Find the roots of the equation x^3 - 2x^2 - 3x + 4 = 0.

The roots of x^3 - 2x^2 - 3x + 4 = 0 are to be found.

To find the roots of this equation, we can use the Rational Root Theorem to identify possible rational roots. The Rational Root Theorem states that if a polynomial has integer coefficients, then any rational root of the polynomial must have a numerator that divides the constant term and a denominator that divides the leading coefficient.

In this case, the constant term is 4 and the leading coefficient is 1, so the possible rational roots are ±1, ±2, ±4. We can test these roots by substituting them into the equation and checking if the result is zero.

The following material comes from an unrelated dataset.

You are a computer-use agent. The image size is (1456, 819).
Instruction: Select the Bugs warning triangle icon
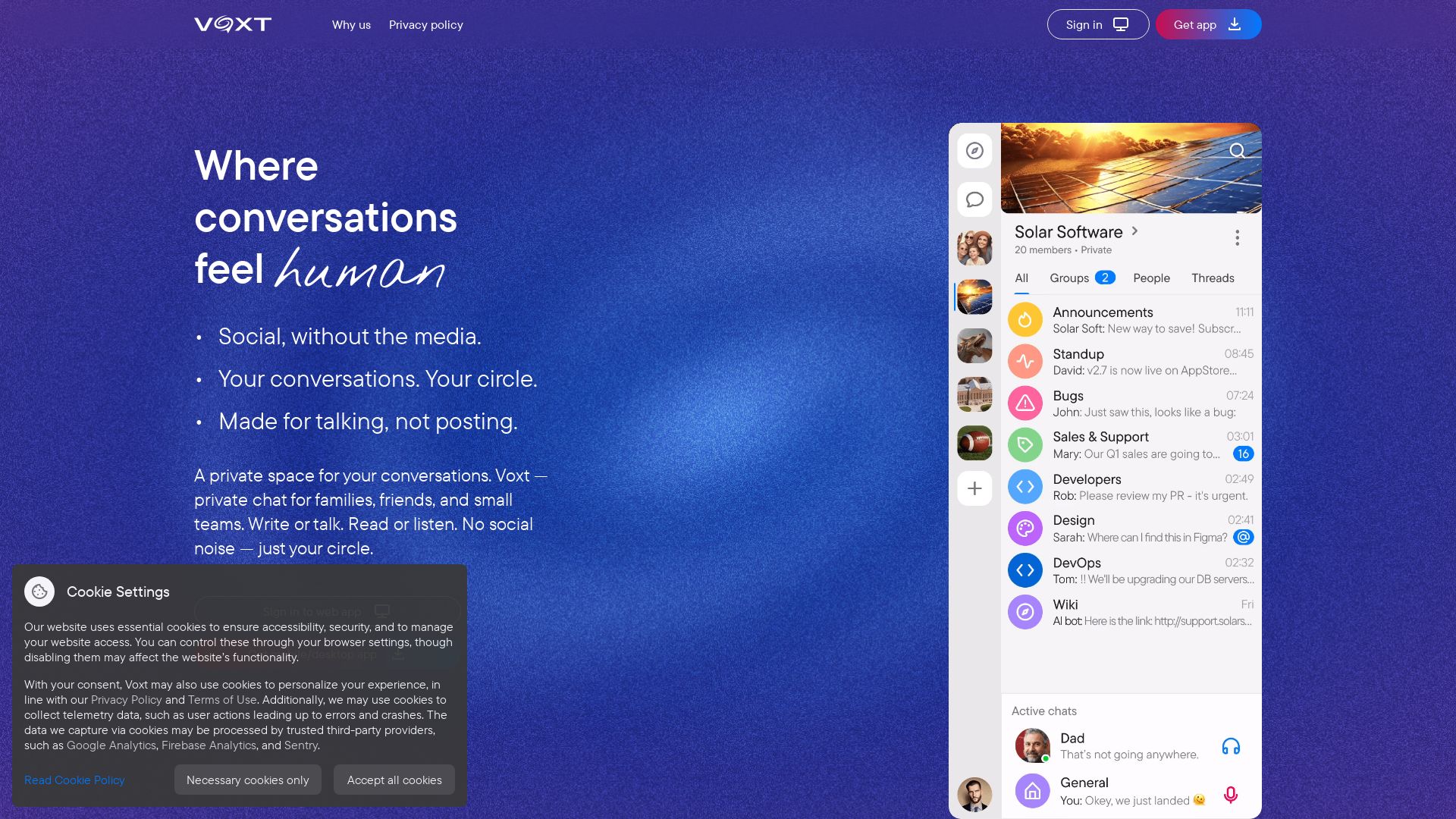[1025, 403]
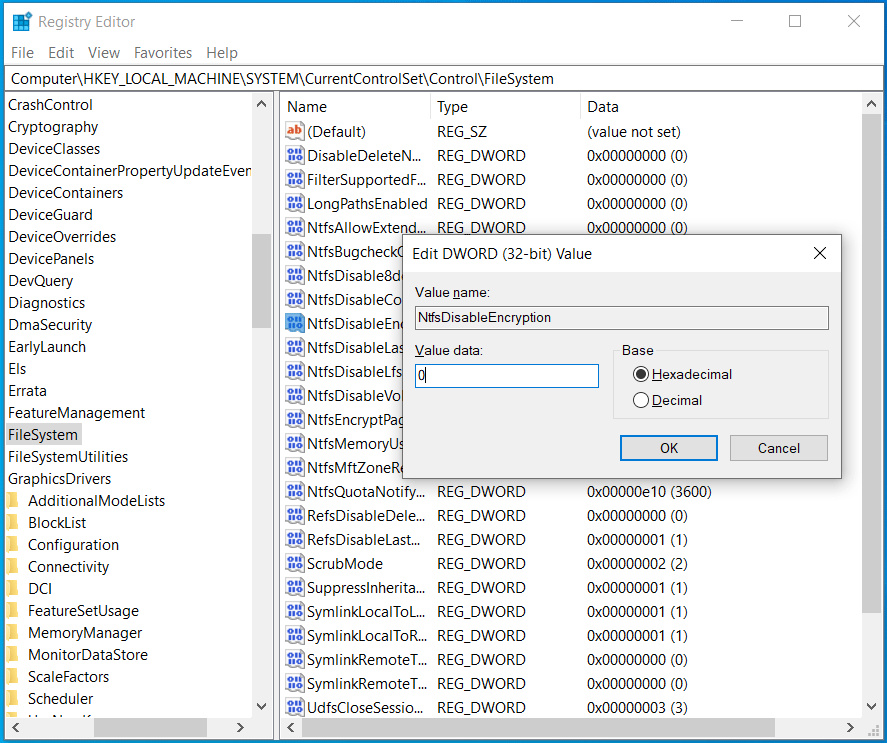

Substituting x = 1, we get:
1^3 - 2(1)^2 - 3(1) + 4 = 0
So x = 1 is a root.

Substituting x = -1, we get:
(-1)^3 - 2(-1)^2 - 3(-1) + 4 = 0
So x = -1 is a root.

Substituting x = 4, we get:
4^3 - 2(4)^2 - 3(4) + 4 = 0
So x = 4 is not a root.

Substituting x = -4, we get:
(-4)^3 - 2(-4)^2 - 3(-4) + 4 = 0
So x = -4 is not a root.

Substituting x = 2, we get:
2^3 - 2(2)^2 - 3(2) + 4 = 0
So x = 2 is not a root.

Substituting x = -2, we get:
(-2)^3 - 2(-2)^2 - 3(-2) + 4 = 0
So x = -2 is not a root.

Therefore, the roots of the equation x^3 - 2x^2 - 3x + 4 = 0 are x = 1 and x = -1. We can verify this by factoring the equation as (x - 1)(x + 1)(x - 4) = 0, which shows that the roots are indeed x = 1, x = -1, and x = 4.